## REQUIREMENT
Only those lines in the data below from the line containing "Where should I click to: Activate" through the line containing "You are a computer-use agent. Image", both included, should be restated word for word.

## PROVIDED MATERIAL
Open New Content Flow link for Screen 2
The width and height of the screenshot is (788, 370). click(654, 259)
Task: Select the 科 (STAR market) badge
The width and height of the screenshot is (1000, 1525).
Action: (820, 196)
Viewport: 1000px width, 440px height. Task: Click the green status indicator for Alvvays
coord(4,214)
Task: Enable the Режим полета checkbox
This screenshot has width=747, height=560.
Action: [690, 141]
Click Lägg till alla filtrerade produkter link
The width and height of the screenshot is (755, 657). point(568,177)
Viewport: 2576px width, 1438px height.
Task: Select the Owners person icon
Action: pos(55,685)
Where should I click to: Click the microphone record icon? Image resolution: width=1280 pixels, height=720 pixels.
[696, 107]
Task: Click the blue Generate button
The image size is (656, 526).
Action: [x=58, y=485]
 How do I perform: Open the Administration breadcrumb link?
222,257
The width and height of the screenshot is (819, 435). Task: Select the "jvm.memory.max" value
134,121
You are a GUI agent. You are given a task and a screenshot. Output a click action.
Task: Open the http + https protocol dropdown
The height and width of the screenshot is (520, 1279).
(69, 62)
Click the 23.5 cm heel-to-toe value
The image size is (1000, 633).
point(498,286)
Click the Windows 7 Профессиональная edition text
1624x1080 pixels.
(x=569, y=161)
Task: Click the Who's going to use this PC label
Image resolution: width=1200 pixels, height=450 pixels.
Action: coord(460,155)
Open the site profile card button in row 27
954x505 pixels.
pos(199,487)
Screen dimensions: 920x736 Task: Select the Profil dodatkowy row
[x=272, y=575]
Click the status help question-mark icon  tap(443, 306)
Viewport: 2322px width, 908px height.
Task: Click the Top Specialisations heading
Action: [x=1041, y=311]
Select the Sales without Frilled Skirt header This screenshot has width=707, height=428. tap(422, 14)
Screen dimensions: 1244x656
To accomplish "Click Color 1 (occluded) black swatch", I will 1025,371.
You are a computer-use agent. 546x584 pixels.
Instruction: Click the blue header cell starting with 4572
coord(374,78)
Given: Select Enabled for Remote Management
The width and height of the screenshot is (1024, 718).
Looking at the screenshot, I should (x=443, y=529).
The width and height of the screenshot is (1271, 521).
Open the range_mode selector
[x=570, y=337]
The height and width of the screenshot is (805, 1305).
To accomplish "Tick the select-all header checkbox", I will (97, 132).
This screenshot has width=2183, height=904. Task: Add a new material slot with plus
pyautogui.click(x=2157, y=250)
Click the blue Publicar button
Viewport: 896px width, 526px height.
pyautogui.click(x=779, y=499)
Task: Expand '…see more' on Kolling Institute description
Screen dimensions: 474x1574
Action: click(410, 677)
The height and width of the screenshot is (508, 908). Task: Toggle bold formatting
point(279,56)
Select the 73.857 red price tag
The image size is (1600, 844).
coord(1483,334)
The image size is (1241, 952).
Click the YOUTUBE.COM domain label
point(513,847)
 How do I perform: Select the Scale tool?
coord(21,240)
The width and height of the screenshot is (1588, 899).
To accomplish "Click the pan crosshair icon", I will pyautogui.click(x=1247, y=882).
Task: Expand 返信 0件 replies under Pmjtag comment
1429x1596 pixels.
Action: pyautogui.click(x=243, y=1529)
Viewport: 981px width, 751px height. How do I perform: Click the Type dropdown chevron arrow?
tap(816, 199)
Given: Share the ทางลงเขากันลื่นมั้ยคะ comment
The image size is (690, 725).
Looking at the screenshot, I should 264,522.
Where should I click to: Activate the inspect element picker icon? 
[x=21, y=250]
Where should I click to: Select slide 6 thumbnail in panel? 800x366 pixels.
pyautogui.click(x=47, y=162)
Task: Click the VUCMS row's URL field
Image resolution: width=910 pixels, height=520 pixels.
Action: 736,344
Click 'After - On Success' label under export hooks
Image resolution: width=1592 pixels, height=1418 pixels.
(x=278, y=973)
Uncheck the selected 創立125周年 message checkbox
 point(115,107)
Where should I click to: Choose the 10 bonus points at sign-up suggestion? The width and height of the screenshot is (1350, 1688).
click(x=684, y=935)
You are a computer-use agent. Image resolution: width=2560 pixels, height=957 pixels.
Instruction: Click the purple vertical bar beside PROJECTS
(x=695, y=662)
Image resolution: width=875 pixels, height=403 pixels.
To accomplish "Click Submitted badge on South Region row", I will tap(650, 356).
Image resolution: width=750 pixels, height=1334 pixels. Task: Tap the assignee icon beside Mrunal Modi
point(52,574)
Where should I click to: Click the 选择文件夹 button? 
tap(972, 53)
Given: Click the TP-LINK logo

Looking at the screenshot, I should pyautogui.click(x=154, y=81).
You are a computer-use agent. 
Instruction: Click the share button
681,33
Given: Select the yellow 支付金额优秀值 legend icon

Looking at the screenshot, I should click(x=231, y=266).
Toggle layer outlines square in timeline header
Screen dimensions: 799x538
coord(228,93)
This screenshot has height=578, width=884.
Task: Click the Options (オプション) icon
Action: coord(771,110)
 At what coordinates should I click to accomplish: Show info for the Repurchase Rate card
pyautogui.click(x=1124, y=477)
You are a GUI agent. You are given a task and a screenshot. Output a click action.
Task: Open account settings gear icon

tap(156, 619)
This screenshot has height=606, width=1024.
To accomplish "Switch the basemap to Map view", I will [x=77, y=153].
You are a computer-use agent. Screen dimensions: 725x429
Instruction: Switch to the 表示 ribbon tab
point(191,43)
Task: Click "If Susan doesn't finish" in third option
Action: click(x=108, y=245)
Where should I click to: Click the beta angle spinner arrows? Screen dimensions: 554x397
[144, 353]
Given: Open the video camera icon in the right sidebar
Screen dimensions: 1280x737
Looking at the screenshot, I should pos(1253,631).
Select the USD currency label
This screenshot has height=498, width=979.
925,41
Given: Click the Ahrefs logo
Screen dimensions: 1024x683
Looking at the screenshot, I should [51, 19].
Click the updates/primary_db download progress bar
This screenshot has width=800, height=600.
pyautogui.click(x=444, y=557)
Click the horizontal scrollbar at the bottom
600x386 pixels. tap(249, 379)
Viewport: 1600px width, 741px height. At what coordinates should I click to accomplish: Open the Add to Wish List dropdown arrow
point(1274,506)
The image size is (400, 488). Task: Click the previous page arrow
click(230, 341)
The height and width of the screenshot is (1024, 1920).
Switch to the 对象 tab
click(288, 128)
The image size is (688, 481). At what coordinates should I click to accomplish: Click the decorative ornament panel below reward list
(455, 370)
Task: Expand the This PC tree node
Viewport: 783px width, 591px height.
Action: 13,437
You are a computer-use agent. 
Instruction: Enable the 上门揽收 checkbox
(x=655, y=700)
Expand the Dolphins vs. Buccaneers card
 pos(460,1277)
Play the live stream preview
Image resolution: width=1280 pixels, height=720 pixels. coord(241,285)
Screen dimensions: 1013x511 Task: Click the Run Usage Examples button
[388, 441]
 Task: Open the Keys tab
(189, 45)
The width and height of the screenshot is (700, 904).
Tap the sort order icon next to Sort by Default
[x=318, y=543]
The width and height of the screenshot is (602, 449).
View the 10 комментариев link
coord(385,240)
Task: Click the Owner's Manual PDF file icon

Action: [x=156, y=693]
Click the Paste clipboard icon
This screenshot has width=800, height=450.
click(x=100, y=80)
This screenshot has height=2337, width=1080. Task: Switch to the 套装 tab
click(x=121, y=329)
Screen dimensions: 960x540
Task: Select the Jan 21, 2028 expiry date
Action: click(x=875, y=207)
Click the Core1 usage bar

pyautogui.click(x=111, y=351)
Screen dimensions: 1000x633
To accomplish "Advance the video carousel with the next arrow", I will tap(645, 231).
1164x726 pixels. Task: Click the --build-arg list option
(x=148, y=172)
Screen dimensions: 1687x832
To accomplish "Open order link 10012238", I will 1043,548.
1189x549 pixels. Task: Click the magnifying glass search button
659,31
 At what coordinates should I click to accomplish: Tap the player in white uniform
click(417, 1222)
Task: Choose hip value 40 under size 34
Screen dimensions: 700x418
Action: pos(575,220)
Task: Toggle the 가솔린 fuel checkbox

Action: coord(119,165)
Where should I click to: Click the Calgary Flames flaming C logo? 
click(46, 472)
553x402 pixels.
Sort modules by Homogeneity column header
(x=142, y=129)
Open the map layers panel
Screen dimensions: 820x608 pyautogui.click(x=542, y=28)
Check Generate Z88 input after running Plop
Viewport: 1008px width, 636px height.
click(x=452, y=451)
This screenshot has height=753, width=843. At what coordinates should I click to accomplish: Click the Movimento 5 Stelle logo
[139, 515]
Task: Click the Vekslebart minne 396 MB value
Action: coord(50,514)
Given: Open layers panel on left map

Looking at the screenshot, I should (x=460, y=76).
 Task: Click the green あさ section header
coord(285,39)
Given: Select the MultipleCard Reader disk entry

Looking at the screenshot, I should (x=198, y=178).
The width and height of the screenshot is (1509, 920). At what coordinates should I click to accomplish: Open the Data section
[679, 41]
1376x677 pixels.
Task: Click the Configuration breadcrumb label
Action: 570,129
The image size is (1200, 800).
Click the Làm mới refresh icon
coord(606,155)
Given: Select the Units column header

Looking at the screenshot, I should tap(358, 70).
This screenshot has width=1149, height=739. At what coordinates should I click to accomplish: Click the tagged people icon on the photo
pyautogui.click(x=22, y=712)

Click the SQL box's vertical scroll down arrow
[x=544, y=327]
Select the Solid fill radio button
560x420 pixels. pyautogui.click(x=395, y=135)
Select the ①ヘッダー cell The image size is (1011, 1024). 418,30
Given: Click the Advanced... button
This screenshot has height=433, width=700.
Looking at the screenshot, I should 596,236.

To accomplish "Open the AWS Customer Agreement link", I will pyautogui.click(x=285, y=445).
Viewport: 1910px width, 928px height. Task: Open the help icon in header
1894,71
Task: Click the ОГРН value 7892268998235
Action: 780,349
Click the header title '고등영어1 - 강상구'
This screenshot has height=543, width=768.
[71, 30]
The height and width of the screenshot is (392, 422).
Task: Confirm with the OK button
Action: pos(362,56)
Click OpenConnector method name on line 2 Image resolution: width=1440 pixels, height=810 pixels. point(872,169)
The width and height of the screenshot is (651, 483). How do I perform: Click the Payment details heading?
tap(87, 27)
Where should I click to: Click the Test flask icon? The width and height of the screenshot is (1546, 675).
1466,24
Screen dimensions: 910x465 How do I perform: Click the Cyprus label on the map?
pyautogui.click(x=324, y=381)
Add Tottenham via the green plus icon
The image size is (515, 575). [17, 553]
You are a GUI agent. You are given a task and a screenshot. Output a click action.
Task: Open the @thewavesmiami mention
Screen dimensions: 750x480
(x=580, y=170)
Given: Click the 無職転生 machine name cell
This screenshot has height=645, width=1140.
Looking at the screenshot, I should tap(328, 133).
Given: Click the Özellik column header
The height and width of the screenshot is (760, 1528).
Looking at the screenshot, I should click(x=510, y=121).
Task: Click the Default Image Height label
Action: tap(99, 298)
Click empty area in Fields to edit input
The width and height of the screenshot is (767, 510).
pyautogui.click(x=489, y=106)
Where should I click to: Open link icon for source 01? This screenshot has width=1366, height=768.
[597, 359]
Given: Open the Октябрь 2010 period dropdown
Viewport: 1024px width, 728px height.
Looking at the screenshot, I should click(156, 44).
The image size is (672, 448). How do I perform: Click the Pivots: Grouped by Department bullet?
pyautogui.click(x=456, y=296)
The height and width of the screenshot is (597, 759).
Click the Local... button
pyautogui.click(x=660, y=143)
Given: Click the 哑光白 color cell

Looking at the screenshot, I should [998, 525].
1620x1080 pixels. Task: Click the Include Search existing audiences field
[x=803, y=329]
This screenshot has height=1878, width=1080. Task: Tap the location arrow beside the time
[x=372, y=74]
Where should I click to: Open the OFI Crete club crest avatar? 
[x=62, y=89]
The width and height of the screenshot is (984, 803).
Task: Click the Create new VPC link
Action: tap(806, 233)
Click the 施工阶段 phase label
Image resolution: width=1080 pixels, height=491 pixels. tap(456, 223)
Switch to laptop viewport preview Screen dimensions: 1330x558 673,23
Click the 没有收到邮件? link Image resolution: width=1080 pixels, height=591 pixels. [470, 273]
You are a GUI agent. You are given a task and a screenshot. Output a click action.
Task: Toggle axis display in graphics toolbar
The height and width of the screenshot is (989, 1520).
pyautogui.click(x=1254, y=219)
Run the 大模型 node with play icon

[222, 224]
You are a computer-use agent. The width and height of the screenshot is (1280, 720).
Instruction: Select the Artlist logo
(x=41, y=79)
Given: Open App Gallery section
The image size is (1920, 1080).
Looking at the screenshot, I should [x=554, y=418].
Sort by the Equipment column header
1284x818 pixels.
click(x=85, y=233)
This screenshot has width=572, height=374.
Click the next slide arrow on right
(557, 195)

## SOLVED PROBLEM
Where should I click to: Activate the inspect element picker icon? 
[x=21, y=250]
Where should I click to: Select slide 6 thumbnail in panel? 800x366 pixels.
pyautogui.click(x=47, y=162)
Task: Click the VUCMS row's URL field
Image resolution: width=910 pixels, height=520 pixels.
Action: 736,344
Click 'After - On Success' label under export hooks
Image resolution: width=1592 pixels, height=1418 pixels.
(x=278, y=973)
Uncheck the selected 創立125周年 message checkbox
 point(115,107)
Where should I click to: Choose the 10 bonus points at sign-up suggestion? The width and height of the screenshot is (1350, 1688).
click(x=684, y=935)
You are a computer-use agent. Image resolution: width=2560 pixels, height=957 pixels.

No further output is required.